A técnica de lentes gravitacionais foi explicada pela Teoria da Relatividade Geral, de Albert Einstein. A Teoria demonstra que um corpo com alta concentração de massa gera um campo gravitacional capaz de desviar raios de luz, como uma lente. Planetas e estrelas podem gerar esses campos e fazer a função de lente no espaço. Os raios de luz propagam naturalmente em linha reta, quando ele é desviado pelo efeito lente, dá a impressão que ele veio de outra posição. “Eu tinha imagens ópticas do aglomerado que estudo, e a técnica de lentes é capaz de detectar onde esta a matéria escura”, explicou Rogério.
Apenas através da observação de indícios do comportamento desses três componentes, é possível inferir se o complexo de galáxias sofreu processo de colisão recentemente. Estas colisões acontecem em níveis de tempo astronômicos, não são instantâneas como uma explosão.

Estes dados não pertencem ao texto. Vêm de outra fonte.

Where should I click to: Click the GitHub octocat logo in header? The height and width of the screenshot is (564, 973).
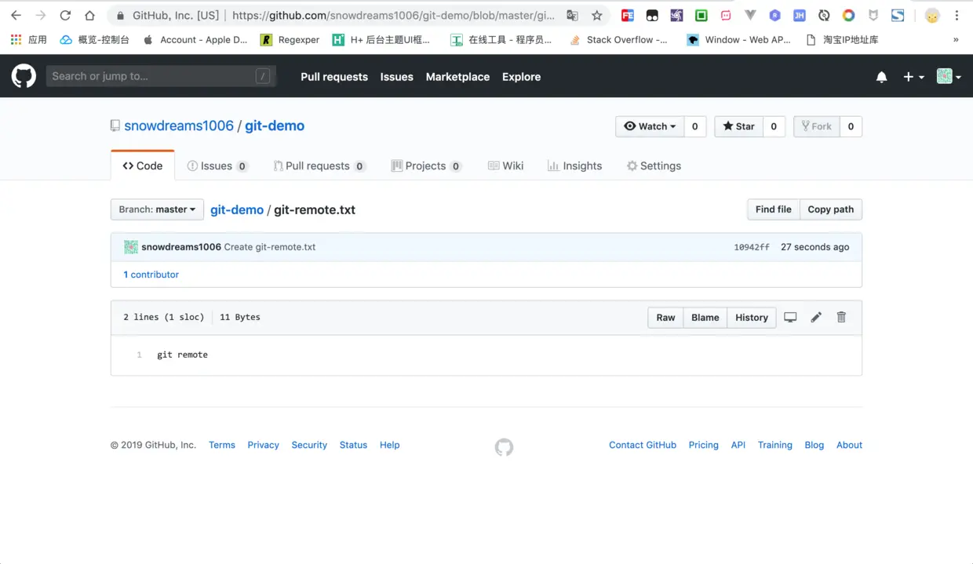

Apesar disso, a colisão de galáxias é o evento mais energético do universo depois da explosão inicial que deu origem ao Universo, chamada Big Bang.
O foco da pesquisa foi levantar as distribuições de galáxias e de matéria escura e comparar com a distribuição de gás, para mostrar que ele estava deslocado com o provável cenário de pós-colisão. “Com meu trabalho, queremos lançar uma luz acerca da colisão de aglomerados, que é um mecanismo de formação de estruturas mais complexas. Este processo pode criar vínculos com a teoria cosmológica: falar se a teoria de formação de estruturas astronômicas faz ou não faz sentido”, concluiu Rogério.